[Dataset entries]
((

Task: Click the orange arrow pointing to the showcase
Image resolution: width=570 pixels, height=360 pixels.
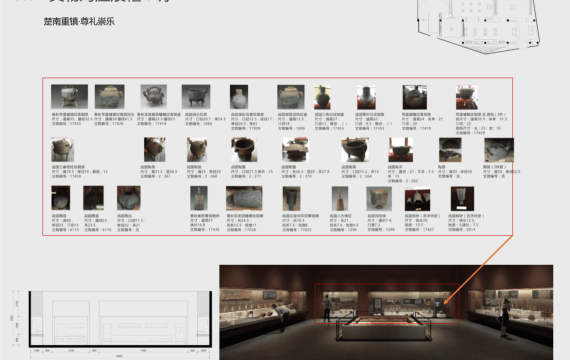Action: tap(478, 269)
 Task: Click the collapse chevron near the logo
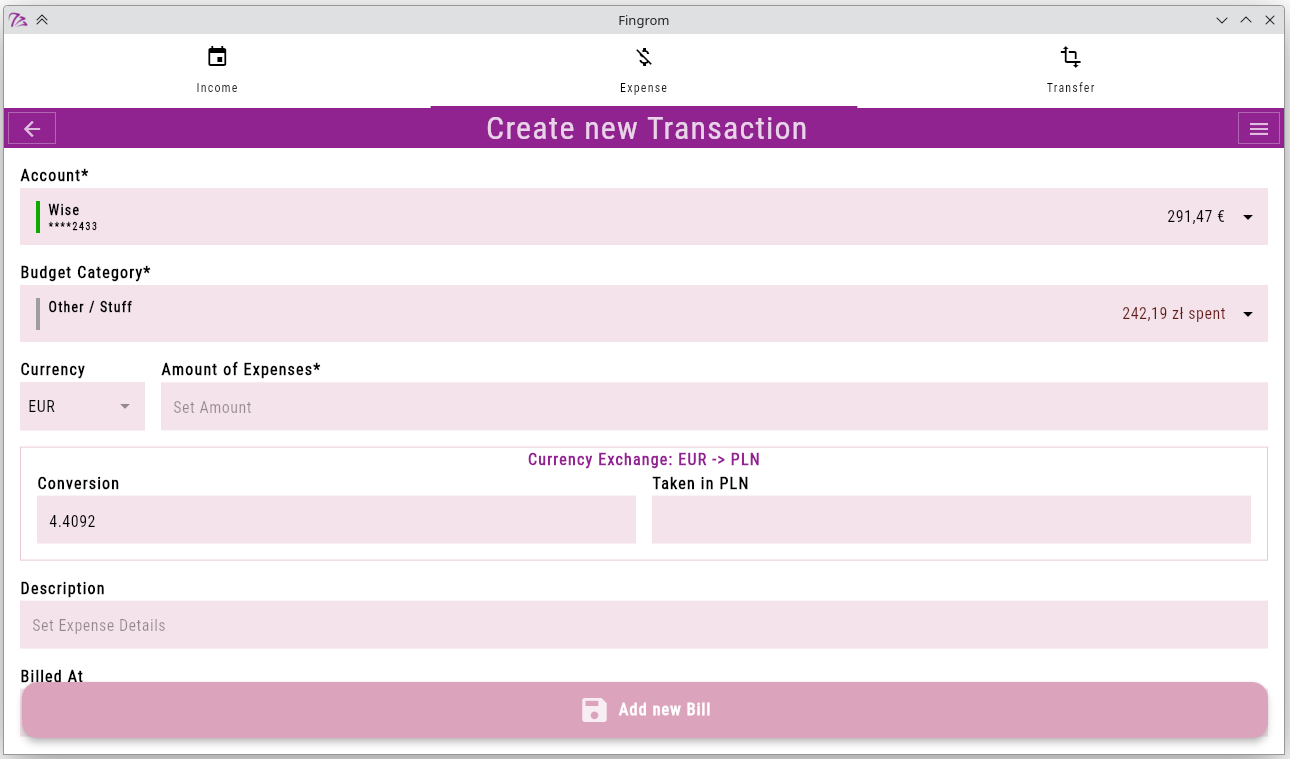(41, 18)
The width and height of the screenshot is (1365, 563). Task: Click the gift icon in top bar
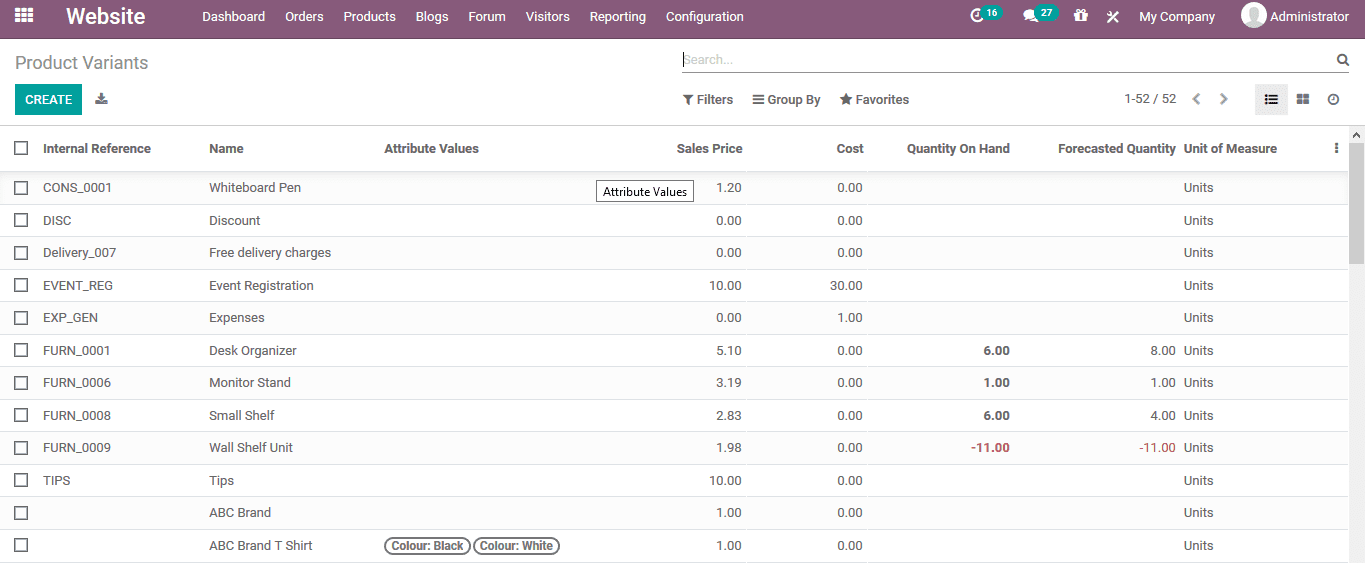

))

[TASK TO CARRY OUT]: Find the line containing "Task: Click the collapse" in the records above and restate it, and each line after it through the end, word for word, dropping the pictures.

[ANSWER BOX]:
 Task: Click the collapse chevron near the logo
(41, 18)
The width and height of the screenshot is (1365, 563). Task: Click the gift icon in top bar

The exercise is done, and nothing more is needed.